JOURNAL DE LA PERPLEXITE : UN SPLEEN DE VIEILLESSE

1 Apr 2025 JOURNAL DE LA PERPLEXITE : UN SPLEEN DE VIEILLESSE
Posted by Author Ami Bouganim

Je me prenais à mon tour pour une réincarnation de Baudelaire. Mon père déjà avait succombé à ce syndrome. Il allait par les rues en quête du poème, il ne trouvait que la calamité. Je suis Charles Baudelaire, clamait-il, prince et démon des poètes, planqué dans mes vers, cloîtré derrière leurs rimes. L’allure harassée du vieux continent, les traits crevassés, les cheveux plaqués. Ma laideur est celle d’une clandestinité. Je ne sais laquelle, elle me reste inaccessible. Je ne suis coupable de rien, redevable de rien à personne. Les poètes sont gens maudits, ceux qui sont encensés ne sont que de vulgaires poètes de cour, de salon, d’écran. Ils s’imaginent qu’en trempant leur plume dans la cendre ou la drogue, ils réussiront à écrire contre la mort alors qu’ils déposent leurs mots dans leurs linceuls et prennent une voix macabre pour se survivre.

J’étais né pour la beauté, je n’avais de passion que pour elle. Elle donnait le tournis à mes sens. Je prônais son culte pour me remettre des torticolis philosophiques et des harcèlements politiques. Passez son onguent sur vos vies, en grandes ou petites doses. Le matin, ouvrez vos yeux à la beauté ; le soir, fermez-les à la beauté. J’étais un grand provocateur, je provoquais le désir. Laissez-le vernir le monde, ne le chassez pas. On n’accède au paradis qu’à travers de beaux yeux. Certains creusent des trouées dans le ciel, d’autres dans la mer, d’autres encore dans de noirs abimes. Si vous n’avez pas de yeux pour accrocher les yeux, alors crevez les vôtres. Le reste n’est que balivernes. On veut communément reconstruire le monde ; moi, je ne veux que l’enchanter.

Je n’avais pas le choix, je voulais rester un ange, j’ai choisi la rue. Je souhaitais marier les couleurs, les accents et les mots pour composer une humanité plus exquise et célébrer « les loques, les fards, les poulies, les chaînes, les repentirs, les épreuves barbouillées, bref toutes les horreurs qui composent le sanctuaire de l’art » (Baudelaire, Projet de préface IV pour « Les Fleurs du mal », La Pléiade, vol I, p.185). Un jour, croulant sous les vers, j’en ai eu assez de toute cette hargne dans le sanctuaire. Des discours creux qui rendent l’écho de la vanité. Des prédictions de malheur qui promènent un œil noir sur le monde. Je devais me libérer.
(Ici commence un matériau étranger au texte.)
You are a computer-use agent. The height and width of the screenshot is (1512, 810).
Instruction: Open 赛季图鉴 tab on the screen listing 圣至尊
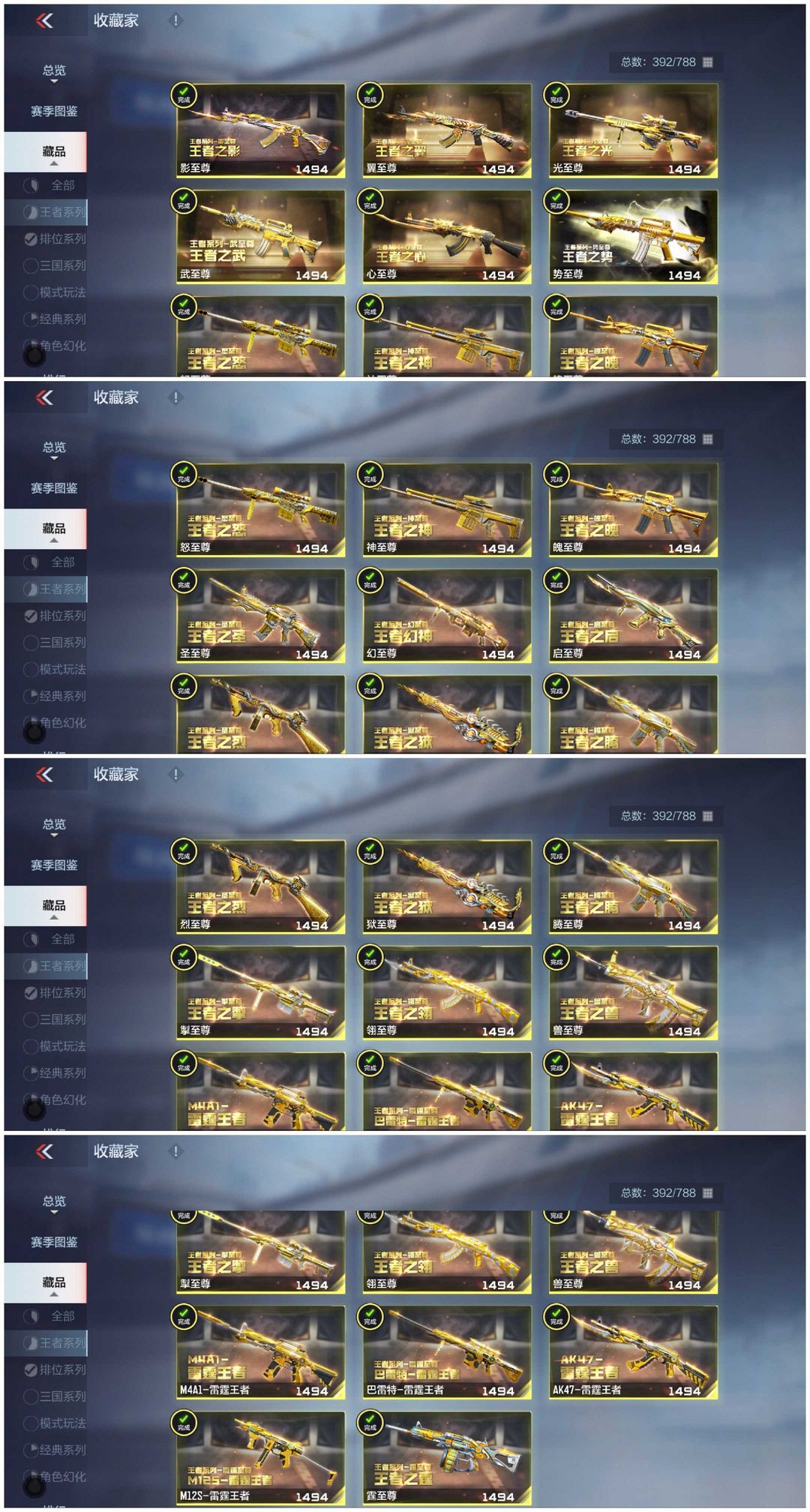(x=54, y=488)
Sortir du maudit personnage où l’on m’internait. Tout secouer, tout résilier. Aller mendier mon pain à New Delhi ou à Ispahan. Moine-mendiant, pèlerin-errant, derviche-tourneur, clochard-chiffonnier. Sensible au ruissellement de l’eau dans le caniveau. Je voulais ouvrir de nouveaux sentiers dans les bois, de nouvelles pistes dans le désert. Remonter à la source, le long de ruisseaux noirs, blancs, bruns, roux. Déposer une bribe dans laquelle germerait une rose. Composer un nouveau testament qui engagerait le ciel au service de la terre. J'étais bien sûr pour exorciser les sorcières de leurs envoûtements, les politiciens de leurs manigances. Je voulais être celui qui alimenterait les bûchers sur lesquels placer les vestales de Freud et les prêtres de Lacan.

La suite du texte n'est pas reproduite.